> [AUFGABENSTELLUNG]
A) Schreiben Sie aus dem Auszug über das Online-Flirten den Abschnitt wortgetreu ab, beginnend bei „Das war eine“ und endend bei „hüpfen zu lassen.“.
B) Prüfen Sie, ob die folgenden Aussagen mit dem Auszug über das Online-Flirten übereinstimmen: (i) Ein Mann beendete den Kontakt, als er ein Foto sah. (ii) Die beschriebene Woche verlief ruhig und ereignislos. (iii) Der vierte Mann hielt die Verabredung zum Kaffee ein. Beantworten Sie jede Aussage mit Ja oder Nein und zitieren Sie die entscheidenden Worte des Auszugs wörtlich.

Das war eine Woche im Ausnahmezustand. Fast wie in alten Zeiten kribbelte und prickelte es, schwirrte und surrte um mich herum – und auch in mir drin, ich gebe es zu. Ich habe mich wieder mal in die Niederungen des Online-Flirts begeben, war mir für nichts zu schade, habe nächtelang geduldig die idiotischsten Anfragen beantwortet, freche Mailwechsel gehabt und mich berauscht am Witz und Temperament mancher Herren da draußen. Doch, ja, ich bin immer wieder überrascht, wie viele von ihnen es verstehen, verbal zu spielen, mit Worten zu locken und zu werben, neugierig zu machen, mich zum Lachen zu bringen und mein Herz hüpfen zu lassen.

Freilich sollte ich mittlerweile alt genug sein, um zu wissen, dass dieses Online-Flirten eine Kunstform ist, die mit dem realen Leben absolut nichts zu tun hat. So folgten – wenig überraschend - die Bruchlandungen Schlag auf Schlag. Ein Mann brach den Kontakt mitten im Satz ab, als er mein Foto sah, ein anderer log so plump und durchschaubar, dass ich nur den Kopf schütteln konnte, ein dritter wollte sofort zu mir nach Hause kommen, nachdem wir zehn Worte gewechselt hatten, ein vierter verabredete sich mit mir zu Kaffee und mehr – und versetzte mich dann auf unverzeihliche Weise.

> [EINGABEDATEN]
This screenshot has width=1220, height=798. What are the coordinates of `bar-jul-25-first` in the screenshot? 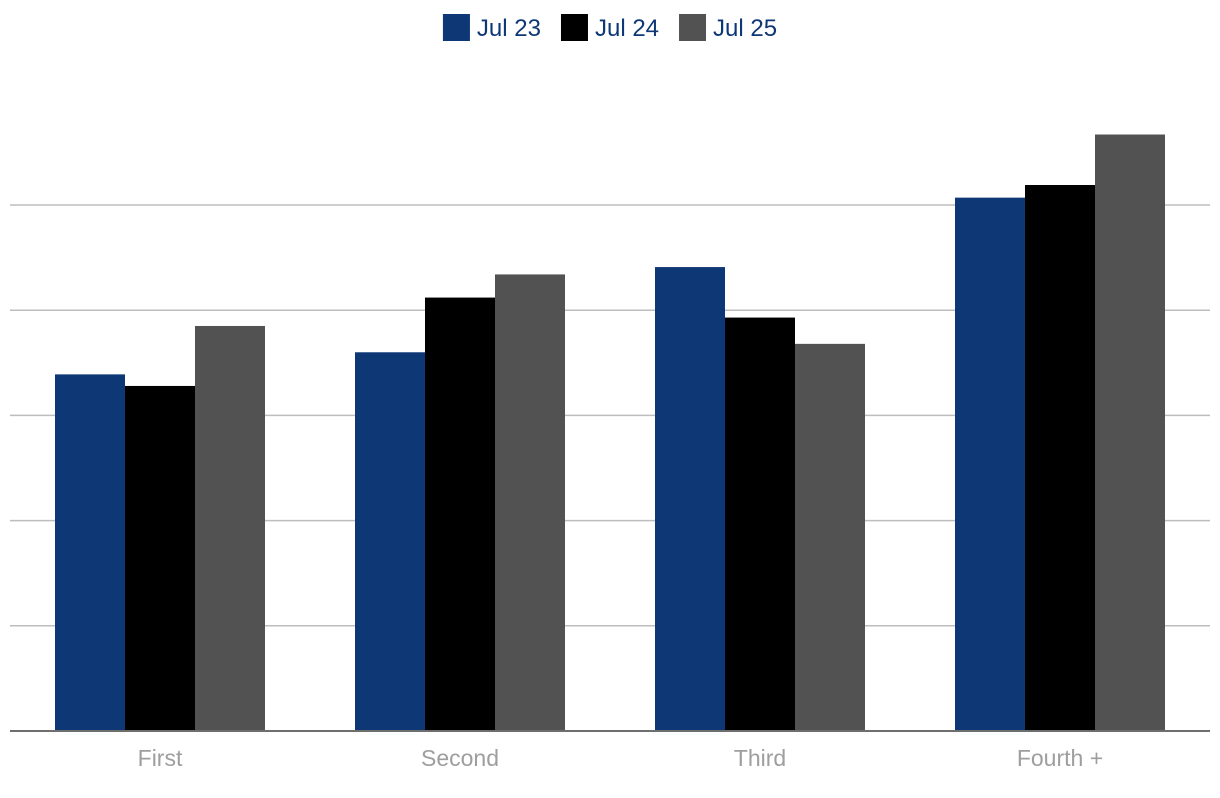 It's located at (230, 528).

> [IHRE ANTWORTEN]
A)
Das war eine Woche im Ausnahmezustand. Fast wie in alten Zeiten kribbelte und prickelte es, schwirrte und surrte um mich herum – und auch in mir drin, ich gebe es zu. Ich habe mich wieder mal in die Niederungen des Online-Flirts begeben, war mir für nichts zu schade, habe nächtelang geduldig die idiotischsten Anfragen beantwortet, freche Mailwechsel gehabt und mich berauscht am Witz und Temperament mancher Herren da draußen. Doch, ja, ich bin immer wieder überrascht, wie viele von ihnen es verstehen, verbal zu spielen, mit Worten zu locken und zu werben, neugierig zu machen, mich zum Lachen zu bringen und mein Herz hüpfen zu lassen.

B)
(i) Ja: „Ein Mann brach den Kontakt mitten im Satz ab, als er mein Foto sah“
(ii) Nein: „Das war eine Woche im Ausnahmezustand.“
(iii) Nein: „ein vierter verabredete sich mit mir zu Kaffee und mehr – und versetzte mich dann auf unverzeihliche Weise“